State police spokesman Lt. Eric Garcia said he knew nothing about the school incident. But he said the Region III Narcotics Task Force — involving state police, county deputies and other law-enforcement agencies, plus National Guard helicopters — did conduct raids on suspected marijuana growers in southern Santa Fe County.
The one successful raid during that week occurred Sept. 20 when police found some 35 marijuana plants on a property on Gold Mine Road near Cerrillos. According to the application for the search warrant, the plants were spotted from the air and when agents arrived on the ground they noticed "a distinct smell of raw marijuana," found some plants in a shed and others "in plain view." The document says the agents later contacted the resident, Kathrine Moore, who admitted the marijuana belonged to her. No arrests have been made.
Residents in the Cerrillos and Madrid areas have complained that the flyovers are scaring livestock, disturbing the peace in the rural areas and resulting in invasions of private property without search warrants.
Marianna Hatten, who runs the High Desert Ranch Bed & Breakfast on Gold Mine Road, said the entire area was subjected to "10 hours of assault" for the 35 plants. "I think it would be found illegal to use aerial surveillance from 60 feet when there's no probable cause," she said.
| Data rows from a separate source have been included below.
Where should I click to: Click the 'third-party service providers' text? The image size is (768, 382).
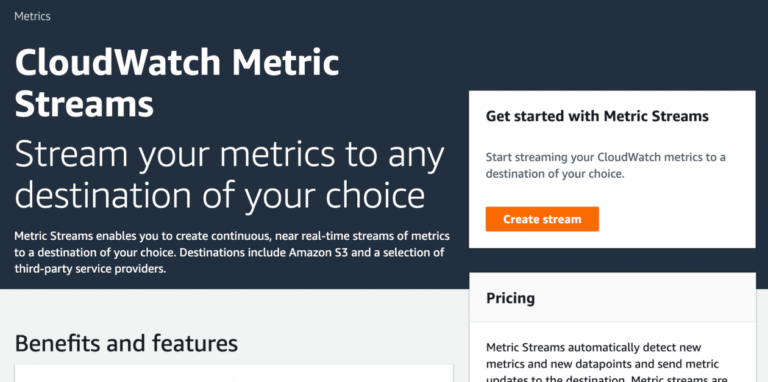[x=90, y=269]
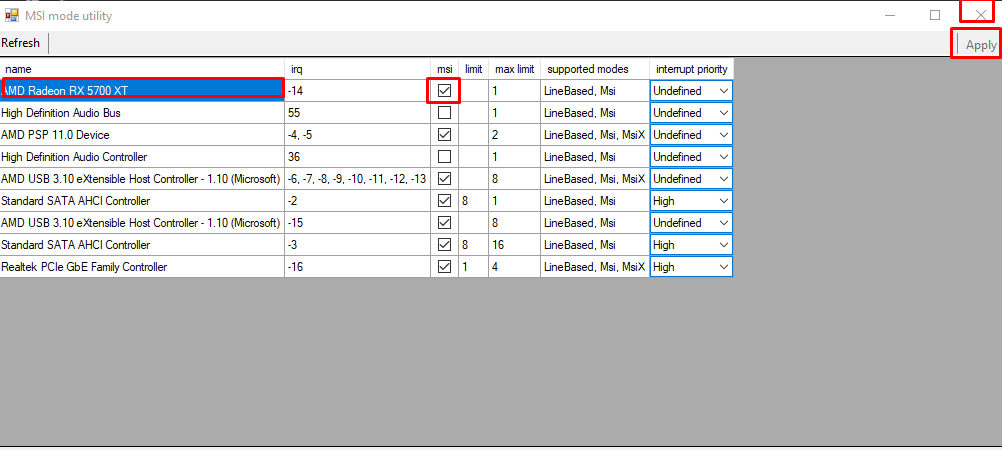The width and height of the screenshot is (1002, 450).
Task: Maximize the MSI mode utility window
Action: pos(934,15)
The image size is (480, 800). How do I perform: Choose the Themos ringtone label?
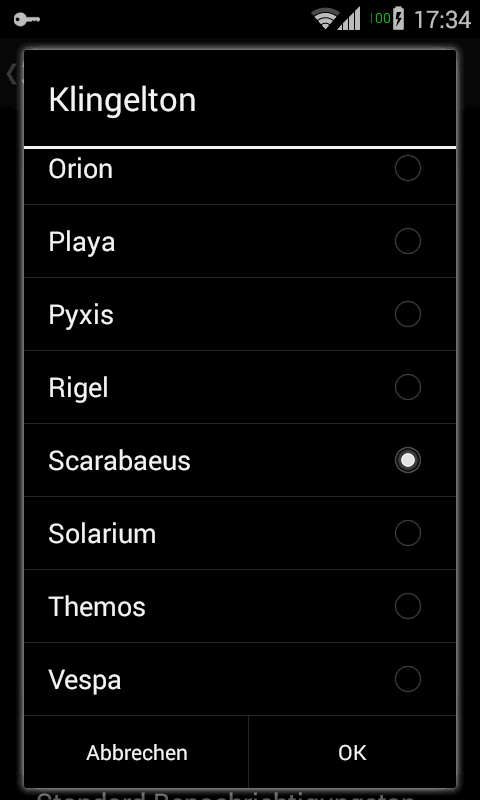[x=97, y=607]
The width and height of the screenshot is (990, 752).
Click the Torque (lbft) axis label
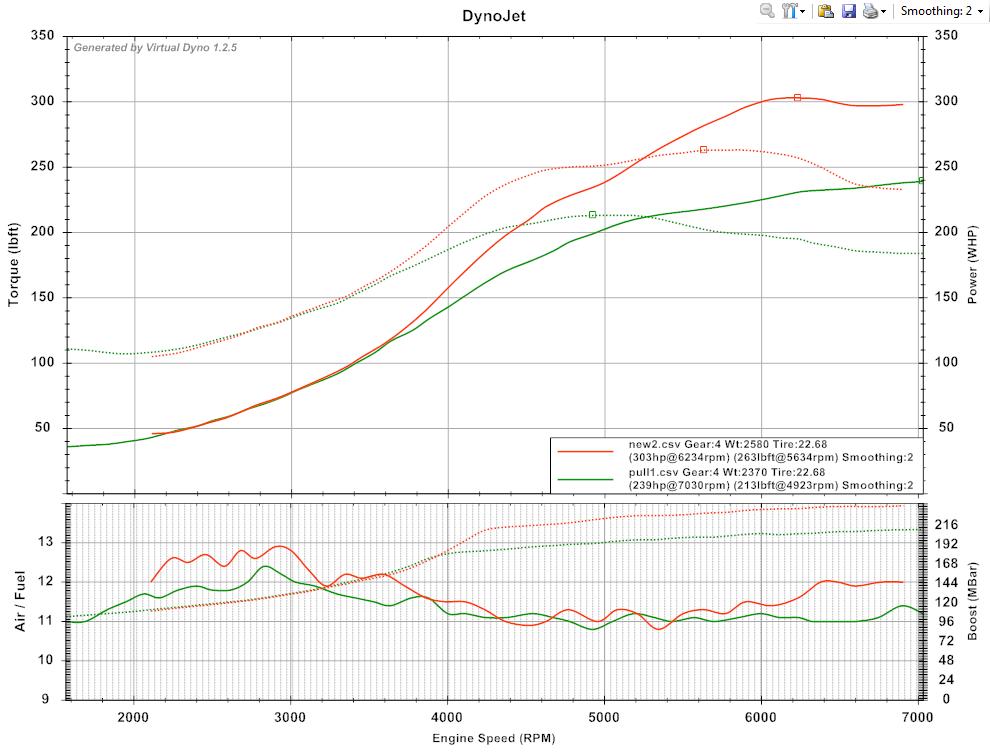coord(14,259)
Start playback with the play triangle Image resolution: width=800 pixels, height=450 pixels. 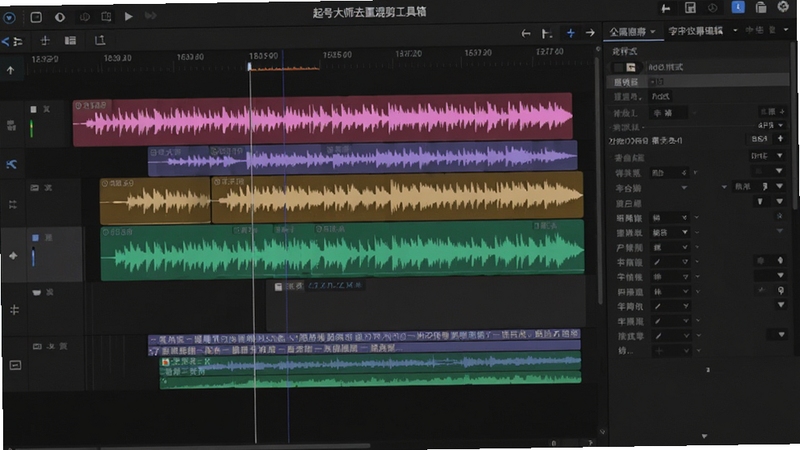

The nine-acre Camino de Paz Montessori School and Farm in Cuarteles is about eight years old and this year has 12 students, ages 11 to 14, who participate in farming as a context for learning mathematics and science.
Some parents, who did not want to be named, said they, too, were concerned about the raid on their children's school.
Pantano said she did not want to make too big an issue out of the raid, but questioned why such a commotion was necessary when anyone who asked would have been given a tour of the greenhouses.
"We're sitting here as a teaching staff, always short on money, and we're thinking, 'Gosh, all the money it takes to fly that helicopter and hire all those people, it would be great to have this for education.' "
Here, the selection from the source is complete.